*EXERCISE REQUIREMENTS:* Please repeat the line that contains "The image size is (606, 267)." and every line after it, exactly, through the end of the records.

*INPUT:*
-*-

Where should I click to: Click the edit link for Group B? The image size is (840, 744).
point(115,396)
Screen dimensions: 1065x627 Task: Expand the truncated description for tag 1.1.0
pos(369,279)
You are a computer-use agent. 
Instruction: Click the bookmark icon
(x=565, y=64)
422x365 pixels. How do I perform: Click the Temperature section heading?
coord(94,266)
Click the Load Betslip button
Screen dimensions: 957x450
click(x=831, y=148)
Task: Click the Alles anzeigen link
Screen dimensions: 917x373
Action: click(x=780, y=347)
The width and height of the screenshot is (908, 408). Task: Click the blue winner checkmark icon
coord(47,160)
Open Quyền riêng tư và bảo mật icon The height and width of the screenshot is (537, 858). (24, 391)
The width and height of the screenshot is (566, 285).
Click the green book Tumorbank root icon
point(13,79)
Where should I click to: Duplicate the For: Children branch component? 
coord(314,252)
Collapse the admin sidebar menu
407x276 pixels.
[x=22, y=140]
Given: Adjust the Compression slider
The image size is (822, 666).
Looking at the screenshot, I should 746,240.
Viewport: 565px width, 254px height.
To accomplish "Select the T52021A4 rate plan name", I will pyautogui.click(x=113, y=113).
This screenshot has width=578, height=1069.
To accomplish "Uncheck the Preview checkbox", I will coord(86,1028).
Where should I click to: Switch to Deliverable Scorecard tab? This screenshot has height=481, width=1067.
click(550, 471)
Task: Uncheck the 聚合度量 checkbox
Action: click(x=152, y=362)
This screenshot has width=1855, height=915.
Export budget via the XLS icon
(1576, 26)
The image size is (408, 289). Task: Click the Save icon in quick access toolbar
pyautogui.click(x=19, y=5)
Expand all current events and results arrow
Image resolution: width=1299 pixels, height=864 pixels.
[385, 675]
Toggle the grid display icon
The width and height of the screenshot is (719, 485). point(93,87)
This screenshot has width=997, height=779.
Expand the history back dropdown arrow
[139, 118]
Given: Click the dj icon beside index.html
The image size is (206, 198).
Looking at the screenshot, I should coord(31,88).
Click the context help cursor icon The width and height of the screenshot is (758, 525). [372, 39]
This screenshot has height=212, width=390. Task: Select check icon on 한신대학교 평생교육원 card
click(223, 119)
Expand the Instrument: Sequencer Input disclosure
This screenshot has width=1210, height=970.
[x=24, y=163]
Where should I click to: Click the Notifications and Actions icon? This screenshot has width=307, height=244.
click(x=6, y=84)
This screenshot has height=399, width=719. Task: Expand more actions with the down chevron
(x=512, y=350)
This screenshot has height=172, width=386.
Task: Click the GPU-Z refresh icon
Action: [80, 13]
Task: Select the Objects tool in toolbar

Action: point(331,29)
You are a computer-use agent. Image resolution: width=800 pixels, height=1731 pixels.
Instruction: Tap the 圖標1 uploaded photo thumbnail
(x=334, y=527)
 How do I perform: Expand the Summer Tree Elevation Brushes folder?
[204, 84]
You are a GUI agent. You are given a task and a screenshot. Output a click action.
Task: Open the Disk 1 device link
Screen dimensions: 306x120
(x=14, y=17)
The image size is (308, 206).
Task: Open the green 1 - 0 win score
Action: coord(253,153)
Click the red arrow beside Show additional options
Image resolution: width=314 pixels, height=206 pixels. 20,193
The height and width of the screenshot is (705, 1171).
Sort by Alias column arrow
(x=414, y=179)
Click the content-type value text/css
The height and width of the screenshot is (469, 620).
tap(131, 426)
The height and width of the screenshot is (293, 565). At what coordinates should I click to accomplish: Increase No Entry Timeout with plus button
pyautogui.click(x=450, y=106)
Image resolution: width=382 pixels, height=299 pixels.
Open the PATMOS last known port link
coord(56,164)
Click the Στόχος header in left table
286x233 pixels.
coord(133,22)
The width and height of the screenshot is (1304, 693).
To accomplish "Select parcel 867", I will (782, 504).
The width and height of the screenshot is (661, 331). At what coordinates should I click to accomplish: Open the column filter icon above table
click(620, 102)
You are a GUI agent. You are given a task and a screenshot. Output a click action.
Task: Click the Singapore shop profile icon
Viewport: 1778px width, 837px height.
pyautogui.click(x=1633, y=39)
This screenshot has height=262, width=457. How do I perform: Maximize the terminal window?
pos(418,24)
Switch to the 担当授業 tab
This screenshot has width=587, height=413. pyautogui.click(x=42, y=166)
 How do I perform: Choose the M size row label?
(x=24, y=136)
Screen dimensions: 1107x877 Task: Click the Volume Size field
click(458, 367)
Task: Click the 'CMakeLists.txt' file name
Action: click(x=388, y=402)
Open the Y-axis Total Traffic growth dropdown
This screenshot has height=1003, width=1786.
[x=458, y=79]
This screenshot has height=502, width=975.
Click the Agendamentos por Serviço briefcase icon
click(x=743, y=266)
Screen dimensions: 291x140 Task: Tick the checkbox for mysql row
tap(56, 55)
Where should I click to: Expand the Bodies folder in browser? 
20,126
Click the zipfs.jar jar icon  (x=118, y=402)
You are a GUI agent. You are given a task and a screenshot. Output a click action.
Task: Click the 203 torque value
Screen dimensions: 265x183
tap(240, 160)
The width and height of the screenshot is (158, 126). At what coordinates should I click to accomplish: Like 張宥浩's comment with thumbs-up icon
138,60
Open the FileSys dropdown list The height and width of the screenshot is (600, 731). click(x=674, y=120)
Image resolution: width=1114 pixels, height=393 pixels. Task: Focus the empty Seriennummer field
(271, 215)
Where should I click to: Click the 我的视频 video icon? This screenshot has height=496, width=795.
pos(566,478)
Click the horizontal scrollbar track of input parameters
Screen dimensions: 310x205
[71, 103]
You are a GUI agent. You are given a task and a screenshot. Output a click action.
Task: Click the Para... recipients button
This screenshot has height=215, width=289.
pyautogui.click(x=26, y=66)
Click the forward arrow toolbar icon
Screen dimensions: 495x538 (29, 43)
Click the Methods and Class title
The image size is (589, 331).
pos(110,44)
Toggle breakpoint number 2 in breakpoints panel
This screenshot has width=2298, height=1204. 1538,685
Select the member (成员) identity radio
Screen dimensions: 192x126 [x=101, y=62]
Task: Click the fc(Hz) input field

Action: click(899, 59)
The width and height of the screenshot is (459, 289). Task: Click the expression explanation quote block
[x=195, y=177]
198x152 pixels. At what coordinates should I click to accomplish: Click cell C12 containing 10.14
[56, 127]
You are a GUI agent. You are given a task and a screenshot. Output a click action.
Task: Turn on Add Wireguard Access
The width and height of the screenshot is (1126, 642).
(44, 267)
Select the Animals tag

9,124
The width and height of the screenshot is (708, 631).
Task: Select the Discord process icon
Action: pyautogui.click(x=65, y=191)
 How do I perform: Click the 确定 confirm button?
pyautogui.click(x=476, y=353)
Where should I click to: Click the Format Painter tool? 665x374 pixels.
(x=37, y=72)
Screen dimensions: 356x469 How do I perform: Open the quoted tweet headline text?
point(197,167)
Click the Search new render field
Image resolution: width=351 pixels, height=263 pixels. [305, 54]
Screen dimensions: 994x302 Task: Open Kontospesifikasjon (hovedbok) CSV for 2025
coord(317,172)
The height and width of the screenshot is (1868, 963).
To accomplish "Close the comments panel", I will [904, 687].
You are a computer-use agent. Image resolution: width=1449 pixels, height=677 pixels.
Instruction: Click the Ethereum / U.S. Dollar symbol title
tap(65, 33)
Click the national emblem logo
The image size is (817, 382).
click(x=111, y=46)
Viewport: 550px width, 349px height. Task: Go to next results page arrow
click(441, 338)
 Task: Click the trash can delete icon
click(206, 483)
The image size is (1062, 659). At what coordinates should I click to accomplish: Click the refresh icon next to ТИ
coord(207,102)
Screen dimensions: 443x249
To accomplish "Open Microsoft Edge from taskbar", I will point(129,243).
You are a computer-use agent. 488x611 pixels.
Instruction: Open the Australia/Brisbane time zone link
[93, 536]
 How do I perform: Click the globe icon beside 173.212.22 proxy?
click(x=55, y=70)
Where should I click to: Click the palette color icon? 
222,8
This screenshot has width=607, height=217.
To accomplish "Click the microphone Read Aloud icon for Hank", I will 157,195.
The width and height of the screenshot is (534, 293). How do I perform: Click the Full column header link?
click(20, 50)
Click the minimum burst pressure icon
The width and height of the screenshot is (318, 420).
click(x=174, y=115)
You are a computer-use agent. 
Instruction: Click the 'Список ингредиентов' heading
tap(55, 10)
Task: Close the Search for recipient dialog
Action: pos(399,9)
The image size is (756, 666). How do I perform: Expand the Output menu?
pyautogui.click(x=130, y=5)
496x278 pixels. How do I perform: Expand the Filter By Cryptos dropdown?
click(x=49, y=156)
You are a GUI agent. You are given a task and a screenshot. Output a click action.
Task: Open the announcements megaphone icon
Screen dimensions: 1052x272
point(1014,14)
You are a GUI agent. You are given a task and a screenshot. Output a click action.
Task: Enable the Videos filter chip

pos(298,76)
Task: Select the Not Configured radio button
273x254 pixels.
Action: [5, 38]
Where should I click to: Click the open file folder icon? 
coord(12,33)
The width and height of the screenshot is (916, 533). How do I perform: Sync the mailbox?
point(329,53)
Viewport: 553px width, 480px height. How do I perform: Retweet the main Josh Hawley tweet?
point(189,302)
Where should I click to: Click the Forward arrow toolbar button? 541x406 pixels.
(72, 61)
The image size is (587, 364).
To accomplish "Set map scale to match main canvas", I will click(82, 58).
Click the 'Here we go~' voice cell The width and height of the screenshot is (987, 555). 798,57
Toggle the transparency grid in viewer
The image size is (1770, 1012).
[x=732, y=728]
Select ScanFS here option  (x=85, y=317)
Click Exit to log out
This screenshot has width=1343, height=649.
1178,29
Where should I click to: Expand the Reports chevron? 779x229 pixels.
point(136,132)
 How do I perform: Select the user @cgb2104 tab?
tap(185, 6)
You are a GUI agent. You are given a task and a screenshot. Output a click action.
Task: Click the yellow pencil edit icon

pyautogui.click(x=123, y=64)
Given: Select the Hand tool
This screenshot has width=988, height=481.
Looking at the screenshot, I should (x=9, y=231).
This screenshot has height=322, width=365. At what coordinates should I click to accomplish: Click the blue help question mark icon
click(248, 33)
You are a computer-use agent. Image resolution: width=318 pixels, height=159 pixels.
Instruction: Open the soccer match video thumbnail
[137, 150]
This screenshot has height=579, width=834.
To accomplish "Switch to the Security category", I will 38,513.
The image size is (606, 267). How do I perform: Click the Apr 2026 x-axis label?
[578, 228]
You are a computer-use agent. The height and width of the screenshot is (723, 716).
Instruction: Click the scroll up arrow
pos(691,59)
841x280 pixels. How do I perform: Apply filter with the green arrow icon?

-*-

*RESULT:*
The image size is (606, 267). How do I perform: Click the Apr 2026 x-axis label?
[578, 228]
You are a computer-use agent. The height and width of the screenshot is (723, 716).
Instruction: Click the scroll up arrow
pos(691,59)
841x280 pixels. How do I perform: Apply filter with the green arrow icon?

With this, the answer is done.